[Source data Boundary: Start]

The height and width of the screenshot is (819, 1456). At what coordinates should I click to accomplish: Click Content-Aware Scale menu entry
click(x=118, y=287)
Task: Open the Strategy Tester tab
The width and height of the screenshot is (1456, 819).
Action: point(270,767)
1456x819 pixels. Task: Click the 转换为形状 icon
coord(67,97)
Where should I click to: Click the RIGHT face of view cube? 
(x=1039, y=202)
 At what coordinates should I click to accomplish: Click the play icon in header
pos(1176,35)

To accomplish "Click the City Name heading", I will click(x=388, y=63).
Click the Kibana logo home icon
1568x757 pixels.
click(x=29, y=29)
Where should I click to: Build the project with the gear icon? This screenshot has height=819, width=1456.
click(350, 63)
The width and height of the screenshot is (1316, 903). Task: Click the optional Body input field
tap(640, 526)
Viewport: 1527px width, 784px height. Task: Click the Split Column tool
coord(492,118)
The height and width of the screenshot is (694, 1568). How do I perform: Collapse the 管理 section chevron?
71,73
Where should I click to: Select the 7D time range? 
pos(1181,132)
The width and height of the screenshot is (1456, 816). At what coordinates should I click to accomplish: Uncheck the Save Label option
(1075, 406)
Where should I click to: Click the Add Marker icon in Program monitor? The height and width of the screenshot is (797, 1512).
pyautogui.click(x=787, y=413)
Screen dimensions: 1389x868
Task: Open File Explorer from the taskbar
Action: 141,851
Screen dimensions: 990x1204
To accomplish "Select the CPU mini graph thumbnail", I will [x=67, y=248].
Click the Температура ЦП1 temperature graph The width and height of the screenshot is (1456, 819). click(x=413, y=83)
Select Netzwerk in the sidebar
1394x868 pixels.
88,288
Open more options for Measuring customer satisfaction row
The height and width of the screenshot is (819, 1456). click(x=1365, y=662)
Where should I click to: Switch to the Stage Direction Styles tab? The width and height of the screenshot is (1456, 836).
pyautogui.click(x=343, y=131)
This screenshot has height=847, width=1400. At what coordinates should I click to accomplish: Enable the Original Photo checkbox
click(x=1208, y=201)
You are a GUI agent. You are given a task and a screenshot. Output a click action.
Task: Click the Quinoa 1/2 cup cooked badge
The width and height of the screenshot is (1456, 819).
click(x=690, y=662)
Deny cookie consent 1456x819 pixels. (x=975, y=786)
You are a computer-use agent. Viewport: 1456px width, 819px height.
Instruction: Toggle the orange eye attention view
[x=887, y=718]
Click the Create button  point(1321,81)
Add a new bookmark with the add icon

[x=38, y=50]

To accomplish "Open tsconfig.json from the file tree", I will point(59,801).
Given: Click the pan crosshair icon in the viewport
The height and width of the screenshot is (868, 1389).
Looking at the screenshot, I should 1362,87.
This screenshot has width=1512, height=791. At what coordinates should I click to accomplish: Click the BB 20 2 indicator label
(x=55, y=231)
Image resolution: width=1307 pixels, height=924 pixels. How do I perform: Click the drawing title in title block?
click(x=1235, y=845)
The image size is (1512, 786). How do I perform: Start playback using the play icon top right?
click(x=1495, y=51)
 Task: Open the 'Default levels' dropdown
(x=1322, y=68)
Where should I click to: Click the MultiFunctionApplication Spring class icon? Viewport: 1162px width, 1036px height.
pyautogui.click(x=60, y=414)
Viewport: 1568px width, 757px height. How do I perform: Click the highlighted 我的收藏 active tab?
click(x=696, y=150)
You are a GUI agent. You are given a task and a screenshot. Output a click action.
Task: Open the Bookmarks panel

[Source data Boundary: End]

**Task objective**
Every record above must be duplicated exactly.

**Task output**
The height and width of the screenshot is (819, 1456). At what coordinates should I click to accomplish: Click Content-Aware Scale menu entry
click(x=118, y=287)
Task: Open the Strategy Tester tab
The width and height of the screenshot is (1456, 819).
Action: point(270,767)
1456x819 pixels. Task: Click the 转换为形状 icon
coord(67,97)
Where should I click to: Click the RIGHT face of view cube? 
(x=1039, y=202)
 At what coordinates should I click to accomplish: Click the play icon in header
pos(1176,35)

To accomplish "Click the City Name heading", I will click(x=388, y=63).
Click the Kibana logo home icon
1568x757 pixels.
click(x=29, y=29)
Where should I click to: Build the project with the gear icon? This screenshot has height=819, width=1456.
click(350, 63)
The width and height of the screenshot is (1316, 903). Task: Click the optional Body input field
tap(640, 526)
Viewport: 1527px width, 784px height. Task: Click the Split Column tool
coord(492,118)
The height and width of the screenshot is (694, 1568). How do I perform: Collapse the 管理 section chevron?
71,73
Where should I click to: Select the 7D time range? 
pos(1181,132)
The width and height of the screenshot is (1456, 816). At what coordinates should I click to accomplish: Uncheck the Save Label option
(1075, 406)
Where should I click to: Click the Add Marker icon in Program monitor? The height and width of the screenshot is (797, 1512).
pyautogui.click(x=787, y=413)
Screen dimensions: 1389x868
Task: Open File Explorer from the taskbar
Action: 141,851
Screen dimensions: 990x1204
To accomplish "Select the CPU mini graph thumbnail", I will [x=67, y=248].
Click the Температура ЦП1 temperature graph The width and height of the screenshot is (1456, 819). click(x=413, y=83)
Select Netzwerk in the sidebar
1394x868 pixels.
88,288
Open more options for Measuring customer satisfaction row
The height and width of the screenshot is (819, 1456). click(x=1365, y=662)
Where should I click to: Switch to the Stage Direction Styles tab? The width and height of the screenshot is (1456, 836).
pyautogui.click(x=343, y=131)
This screenshot has height=847, width=1400. At what coordinates should I click to accomplish: Enable the Original Photo checkbox
click(x=1208, y=201)
You are a GUI agent. You are given a task and a screenshot. Output a click action.
Task: Click the Quinoa 1/2 cup cooked badge
The width and height of the screenshot is (1456, 819).
click(x=690, y=662)
Deny cookie consent 1456x819 pixels. (x=975, y=786)
You are a computer-use agent. Viewport: 1456px width, 819px height.
Instruction: Toggle the orange eye attention view
[x=887, y=718]
Click the Create button  point(1321,81)
Add a new bookmark with the add icon

[x=38, y=50]

To accomplish "Open tsconfig.json from the file tree", I will point(59,801).
Given: Click the pan crosshair icon in the viewport
The height and width of the screenshot is (868, 1389).
Looking at the screenshot, I should 1362,87.
This screenshot has width=1512, height=791. At what coordinates should I click to accomplish: Click the BB 20 2 indicator label
(x=55, y=231)
Image resolution: width=1307 pixels, height=924 pixels. How do I perform: Click the drawing title in title block?
click(x=1235, y=845)
The image size is (1512, 786). How do I perform: Start playback using the play icon top right?
click(x=1495, y=51)
 Task: Open the 'Default levels' dropdown
(x=1322, y=68)
Where should I click to: Click the MultiFunctionApplication Spring class icon? Viewport: 1162px width, 1036px height.
pyautogui.click(x=60, y=414)
Viewport: 1568px width, 757px height. How do I perform: Click the highlighted 我的收藏 active tab?
click(x=696, y=150)
You are a GUI agent. You are given a task and a screenshot. Output a click action.
Task: Open the Bookmarks panel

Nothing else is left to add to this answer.